I want my architecture to flexibly adapt to different depths. Therefore, at training time, I need a way to produce pseudorandom numbers that would equal the depth
.
So I require a function, that on every call to it (such is the case in vmap
) it returns a different number, sampled within some bound: depth ∈ [1, max_iters]
.
The function has to be jit
-able (implicit requirement of vmap
) and has to produce an int
- as that's what fed into jnp.arange
later (Workarounds that directly get generate_random
to produce an Array
of jnp.arange(depth)
without converting to a static value might be possible)
(I have no idea honestly how others do this; this seems like a common enough want, especially if one's dealing with sampling during train time)
I've attached the error traceback generated by my "hacky solution attempt" if that helps...
---------------------------------------------------------------------------
ConcretizationTypeError Traceback (most recent call last)
<ipython-input-32-d6ff062f5054> in <cell line: 16>()
14 a = jnp.zeros((300, 32)).astype(int)
15 rndm_keys = jax.random.split(key, a.shape[0])
---> 16 jax.vmap(react_forward, in_axes=(0, 0))(rndm_keys, a).shape
[... skipping hidden 3 frame]
4 frames
<ipython-input-32-d6ff062f5054> in react_forward(key, input)
8 k = get_rand_num(key, 1, MAX_ITERS)
9 # forward pass the model without tracking grads
---> 10 intermediate_array = jax.lax.stop_gradient(model(input, iters_to_do=k))
11 # n-k passes, but track the gradient this time
12 return model(input, MAX_ITERS - k, intermediate_array)
[... skipping hidden 12 frame]
<ipython-input-22-4760d53eb89c> in __call__(self, input, iters_to_do, prev_thought)
71 #interim_thought = self.main_block(interim_thought)
72
---> 73 interim_thought = self.iterate_for_steps(interim_thought, iters_to_do, x)
74
75 return self.out_head(interim_thought)
[... skipping hidden 12 frame]
<ipython-input-22-4760d53eb89c> in iterate_for_steps(self, interim_thought, iters_to_do, x)
56 return self.main_block(interim_thought), None
57
---> 58 final_interim_thought, _ = jax.lax.scan(loop_body, interim_thought, jnp.arange(iters_to_do))
59 return final_interim_thought
60
/usr/local/lib/python3.10/dist-packages/jax/_src/numpy/lax_numpy.py in arange(start, stop, step, dtype)

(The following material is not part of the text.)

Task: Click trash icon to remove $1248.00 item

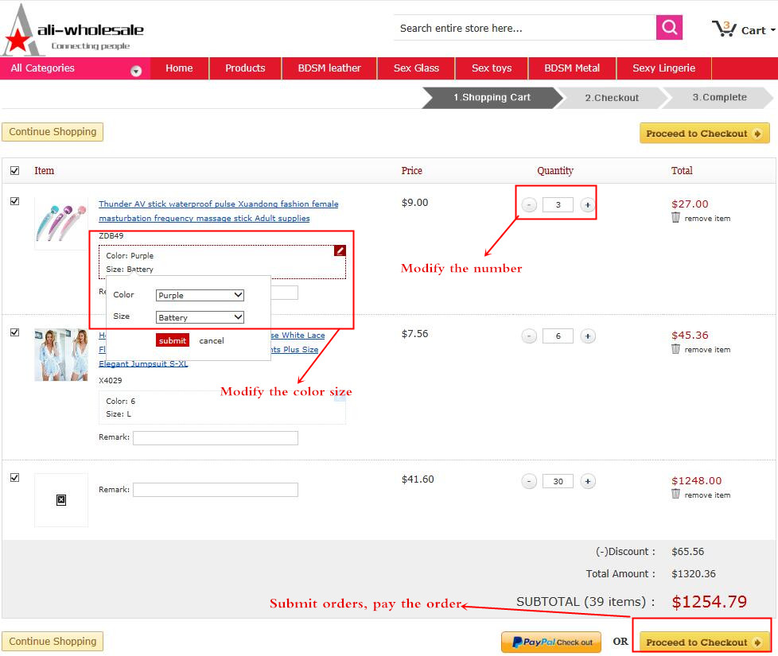Action: (x=675, y=494)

2286 util.check_arraylike("arange", start)
2287 if stop is None and step is None:
-> 2288 start = core.concrete_or_error(None, start, "It arose in the jnp.arange argument 'stop'")
2289 else:
2290 start = core.concrete_or_error(None, start, "It arose in the jnp.arange argument 'start'")

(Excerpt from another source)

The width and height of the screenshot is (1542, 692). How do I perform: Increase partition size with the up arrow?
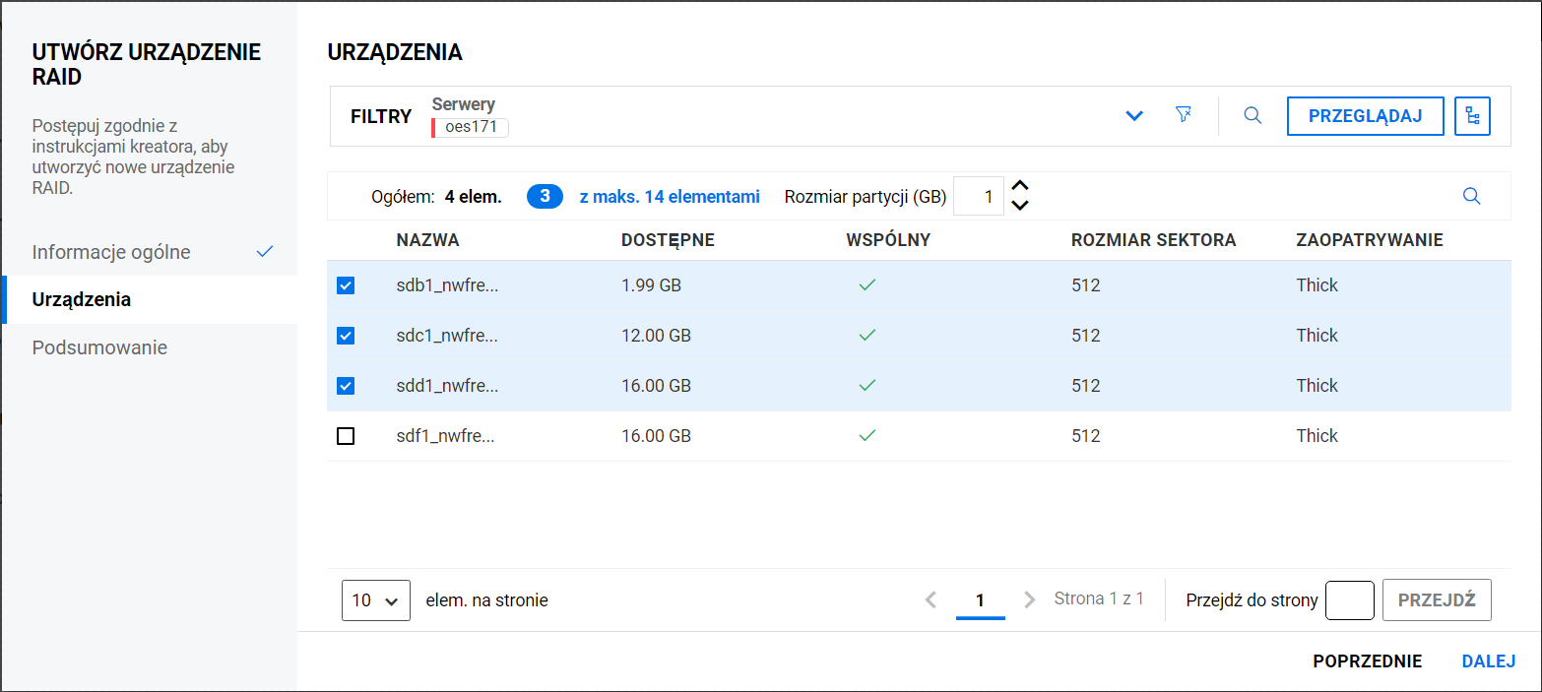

/usr/local/lib/python3.10/dist-packages/jax/_src/core.py in concrete_or_error(force, val, context)
1379 return force(val.aval.val)
1380 else:
-> 1381 raise ConcretizationTypeError(val, context)
1382 else:
1383 return force(val)
ConcretizationTypeError: Abstract tracer value encountered where concrete value is expected: traced array with shape int32[].

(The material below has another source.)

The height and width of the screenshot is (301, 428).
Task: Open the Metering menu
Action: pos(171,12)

It arose in the jnp.arange argument 'stop'
This BatchTracer with object id 140406974192336 was created on line:
<ipython-input-32-d6ff062f5054>:8 (react_forward)
See https://jax.readthedocs.io/en/latest/errors.html#jax.errors.ConcretizationTypeError
Really appreciate you helping me out here. Cheers!
Upvotes: 1
Views: 1516
Reputation: 86443
The random numbers you are generating are traced; in other words, they are known only at runtime (your mental model of "runtime" should be "operations running on the XLA device").
Python integers, on the other hand, are static; in other words, they must be defined at compile time (your mental model of "compile time" should be "operations that happen before runtime values are known").
With this framing, it's clear that you cannot convert a traced value to a static Python integer within jit
, vmap
or any other JAX transform, because static values must be known before the traced values are determined. Where this comes up in your minimal example is in the call to .item()
, which attempts to cast a (traced) JAX array to a (static) Python scalar.
You can fix this by avoiding this cast. Here is a new version of your function that returns a zero-dimensional integer array, which is how JAX encodes an integer scalar at runtime:
@jax.jit
def t():
return jnp.zeros((1,)).astype(int).reshape(())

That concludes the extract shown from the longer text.